Walz, who gave up his seat in Congress to run a successful campaign for governor in 2018, said this shutdown is different than previous ones because of the stark policy divide between the president and Democrats over funding for a border wall. Asked who he blamed for the impasse, Walz hesitated before assigning more responsibility to President Trump.

Minnesota gets an estimated $1 billion a month from the federal government. During the 25-day partial shutdown, when one-quarter of the federal government isn’t operating, the state has paid up to $100 million and counting to maintain programs and keep some workers on the job, state budget director Myron Frans said. The move has avoided layoffs for 3,000 state workers who normally are paid with federal dollars.

The state can maintain the spending into February and possibly March, Walz said. Starting March 1, the state would need to step in and provide $42 million in monthly payments so 400,000 Minnesotans on food stamps could continue receiving benefits.

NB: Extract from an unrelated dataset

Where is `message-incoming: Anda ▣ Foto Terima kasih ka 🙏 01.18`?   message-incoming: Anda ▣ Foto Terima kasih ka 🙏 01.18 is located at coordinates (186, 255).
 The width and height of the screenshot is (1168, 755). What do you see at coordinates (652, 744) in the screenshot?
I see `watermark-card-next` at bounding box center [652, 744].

Attorney General Keith Ellison left the door open to suing the federal government over reimbursement for Minnesota’s costs.

“We’re prepared to take legal action,” said Ellison.

In a state where all statewide elected officials are Democrats, Walz pointed out that Tuesday’s news conference included a handful of Republican state lawmakers. He gave a cautious answer when asked whether he blamed President Trump or Congress for the shutdown.

“When these things happen, the person who’s asked to have the job as executive bears the brunt of the responsibility to bring people together,” Walz said in a reference to Trump – albeit not by name. “I don’t think it helps our situation right here [to assign blame].”

The Republican Party of Minnesota criticized Walz for holding a news conference, but not valuing border security, the flashpoint at the center of the shutdown. 

“Maybe it's time for Walz and Ellison to listen to their constituents and call their Democrat friends in Washington to come back to the table and stop putting our national security at risk,” Minnesota GOP chairwoman Jennifer Carnahan said.

The statement failed to mention the Republican lawmakers who attended Tuesday’s news conference. Among them: House Republican Leader Kurt Daudt, who stressed the relative stability of Minnesota government.

“It was pretty important for me to be here,” Daudt said, when asked why he came to Walz’s event about the controversial shutdown. “Number one, because I think when we do agree on things, it’s important for us to stand together and show Minnesotans that doing the right thing isn’t partisan.”

Frans said 6,000 of the estimated 17,000 federal workers who live in Minnesota have been furloughed or forced to work without pay during the shutdown. Unlike state workers, Minnesota is not paying their salaries. At least 1,059 federal workers have filed for unemployment benefits, a spokesman for the state’s unemployment insurance office said Tuesday.

The federal impasse has also shuttered some agencies that businesses and farmers rely on, Frans said. 

“A 25-day shutdown starts to have serious, negative economic consequences,” he said.